Document segment >>
— START —
Posted 06-07-2018 at 10:50 AM by anestis89

Before saying anything else, I want to thank Jeremy and all the people in this site
for maintaining such a wonderful space on the net. I've been a member of this forum
since 2016, not posting too much, but I learned many things about Linux here from
very knowledgeable people and I want to thank them. As I am completely self-taught
about Linux and currently searching for a job in the field as a junior admin, I hope
to contribute more in the future in the forum with my knowledge in order to help
other folks who start this amazing journey in the GNU/Linux and UNIX world.

Meeting an old friend

So, my first meeting with Ubuntu was done many years ago. I think it was the
time Unity DE was first introduced. I have to say it was a system I liked a
lot. A little different from the classic desktop paradigm, but smart and slick.
— END —
Goals >>
(1) Decide whether each statement agrees with the forum post, answering yes or no and quoting the words of the post that settle it: (a) The writer has belonged to the forum since 2016. (b) The writer learned Linux through formal schooling. (c) The writer disliked the system used when Unity was introduced.
(2) Edit the part of the forum post starting at "So, my first" and ending at "smart and slick.", putting "Debian" in place of "Ubuntu".
The lines that come after this post have nothing to do with it.

Given information >>
— START —
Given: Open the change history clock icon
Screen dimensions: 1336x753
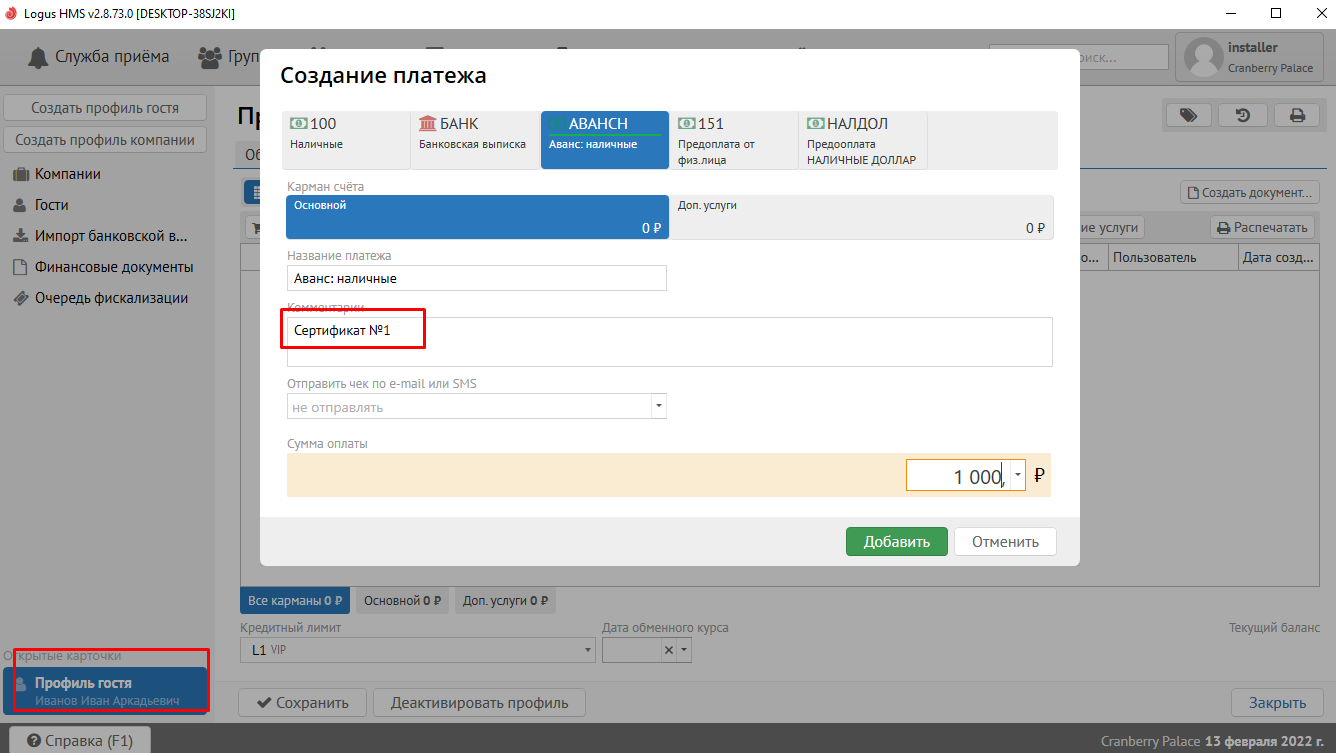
— END —
Task results >>
(1)
(a) Yes: "I've been a member of this forum since 2016"
(b) No: "As I am completely self-taught about Linux"
(c) No: "I have to say it was a system I liked a lot."

(2)
So, my first meeting with Debian was done many years ago. I think it was the
time Unity DE was first introduced. I have to say it was a system I liked a
lot. A little different from the classic desktop paradigm, but smart and slick.